Im Bild die Eingangshalle des, erstaunlich schlecht gesicherten, Eingangs in die Festung.  Soweit erkennbar sind alle Installation demontiert, was sich mit meinem Wissensstand deckt. Auch ein ABC-Vollschutz ist nicht zu erkennen, keine Drucktüren.

Aber, trotz verborgener Einblicke, sind mir viele neue interessante Details ins Auge gestochen die in etwa die Funktion und die Verteidigung solch eines Werkes veranschaulichen.

Um die A6256 gruppieren sich etliche Infanterie-Einrichtungen die Einblicke über die  Aussenverteidigung und deren Schwachstellen geben.

A6256 Inf-Unterstand

Zweifelsohne, auch der durchtrainierteste Füssel ist irgendwann mal müde. So wies aussieht ist der zugeschweisste Deckel in der Wiese, nahe der A6256, die Unterkunft für die Sicherungskompanie welche für die Aussenverteidigung zuständig war.

A6256 Inf-Unterstand

Um die Festung sind diverse kürzere Stollen in den Berg geschlagen. Teilweise sind diese Bauwerke mit Schiessscharten bestückt.

Zufahrt A6256

Auf meiner Reise sind mir 5 solcher Infanteriestellungen aufgefallen. 3 postieren sich ums Eingangsportal  und zwei solche Stellungen sichern die A6256 Zufahrtsstrasse.

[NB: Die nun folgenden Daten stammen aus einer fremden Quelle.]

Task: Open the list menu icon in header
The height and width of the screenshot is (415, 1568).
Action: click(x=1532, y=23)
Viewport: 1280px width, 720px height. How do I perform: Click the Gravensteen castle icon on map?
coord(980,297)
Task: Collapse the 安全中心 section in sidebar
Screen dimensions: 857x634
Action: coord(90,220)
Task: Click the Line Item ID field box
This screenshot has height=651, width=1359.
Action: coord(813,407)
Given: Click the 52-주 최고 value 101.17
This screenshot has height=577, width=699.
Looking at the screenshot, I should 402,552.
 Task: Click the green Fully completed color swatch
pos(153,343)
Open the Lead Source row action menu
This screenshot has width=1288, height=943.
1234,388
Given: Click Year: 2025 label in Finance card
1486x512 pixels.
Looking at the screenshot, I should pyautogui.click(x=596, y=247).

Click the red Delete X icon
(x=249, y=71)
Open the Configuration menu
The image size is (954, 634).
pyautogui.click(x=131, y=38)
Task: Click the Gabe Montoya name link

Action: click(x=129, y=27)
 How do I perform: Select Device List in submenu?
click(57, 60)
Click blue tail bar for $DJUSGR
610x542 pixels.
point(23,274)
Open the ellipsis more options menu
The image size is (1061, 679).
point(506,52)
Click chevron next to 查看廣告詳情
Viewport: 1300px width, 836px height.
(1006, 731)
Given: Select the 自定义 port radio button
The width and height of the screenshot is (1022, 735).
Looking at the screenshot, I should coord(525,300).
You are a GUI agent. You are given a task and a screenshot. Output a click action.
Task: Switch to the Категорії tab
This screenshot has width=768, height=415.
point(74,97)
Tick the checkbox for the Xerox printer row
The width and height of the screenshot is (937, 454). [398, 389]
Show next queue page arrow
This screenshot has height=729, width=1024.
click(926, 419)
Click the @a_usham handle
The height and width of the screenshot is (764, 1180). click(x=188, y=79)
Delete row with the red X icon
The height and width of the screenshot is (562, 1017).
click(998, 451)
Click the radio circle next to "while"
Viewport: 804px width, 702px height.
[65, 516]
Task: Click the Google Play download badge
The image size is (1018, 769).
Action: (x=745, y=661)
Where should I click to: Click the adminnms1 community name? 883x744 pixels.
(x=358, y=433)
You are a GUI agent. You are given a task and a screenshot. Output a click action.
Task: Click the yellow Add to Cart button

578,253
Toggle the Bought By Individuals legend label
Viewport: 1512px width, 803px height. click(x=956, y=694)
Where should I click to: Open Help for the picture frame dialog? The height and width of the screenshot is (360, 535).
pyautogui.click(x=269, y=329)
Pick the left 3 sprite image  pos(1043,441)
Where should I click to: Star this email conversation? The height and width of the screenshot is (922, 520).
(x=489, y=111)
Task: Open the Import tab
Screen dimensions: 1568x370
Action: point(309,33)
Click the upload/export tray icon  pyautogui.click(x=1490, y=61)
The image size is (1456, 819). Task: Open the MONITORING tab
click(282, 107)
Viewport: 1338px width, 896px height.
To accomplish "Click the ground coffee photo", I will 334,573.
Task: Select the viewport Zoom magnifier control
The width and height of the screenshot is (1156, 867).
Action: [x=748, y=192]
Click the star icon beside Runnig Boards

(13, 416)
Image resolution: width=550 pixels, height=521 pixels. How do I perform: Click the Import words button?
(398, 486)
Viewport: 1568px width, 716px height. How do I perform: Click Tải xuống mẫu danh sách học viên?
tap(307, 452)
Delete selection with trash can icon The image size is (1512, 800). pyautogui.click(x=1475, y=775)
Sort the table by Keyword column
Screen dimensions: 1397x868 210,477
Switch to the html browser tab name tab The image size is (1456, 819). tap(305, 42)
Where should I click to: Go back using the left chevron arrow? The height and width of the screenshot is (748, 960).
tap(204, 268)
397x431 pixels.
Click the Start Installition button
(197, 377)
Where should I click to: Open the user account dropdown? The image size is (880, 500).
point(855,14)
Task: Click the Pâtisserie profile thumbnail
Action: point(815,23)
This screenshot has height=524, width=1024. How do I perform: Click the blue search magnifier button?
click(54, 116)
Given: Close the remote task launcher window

Stand der Vegetation gestern Nachmittag, vom Norden her kommend, wär mir, rein taktisch betrachtet,  mit einer kleinen Handgranate, die Überraschung richtig gelungen. Ergo liegt zwischen Panzersperre und Felswand eine optimale Vegetationsdeckung die per se so eine Festung ziemlich verletzlich macht. Gut zu wissen dass solch Bauwerke, im Zeitalter der Uranmantelmunition, definitiv ausgedient haben.

A6256 Aussenanlagen Inf

An dieser Stelle die Gesamtansicht im Flugbild. Kein Zweifel, ich bin sicher nicht die Erste die solch eine Zeichnung erstellt. Wahrscheinlich lagern einige Zeichnungen dieser Anlage in etlichen Archiven militärischer Nachrichtendienste. Die A6256, zur Sarganser-Gruppe gehörend, war lange strategisch ein interessantes Bauwerk. Einige der Sarganser Felsenwerke sind noch in den Jahren um die 1990, Kalter Krieg, auf ABC-Vollschutz umgerüstet worden.  Die A6256 indes, blieb, soweit ich dies beurteilen kann, auf Stand 1940.

Trotzdem, rein Militärhistorisch ein repräsentatives Stück Reduitgeschichte.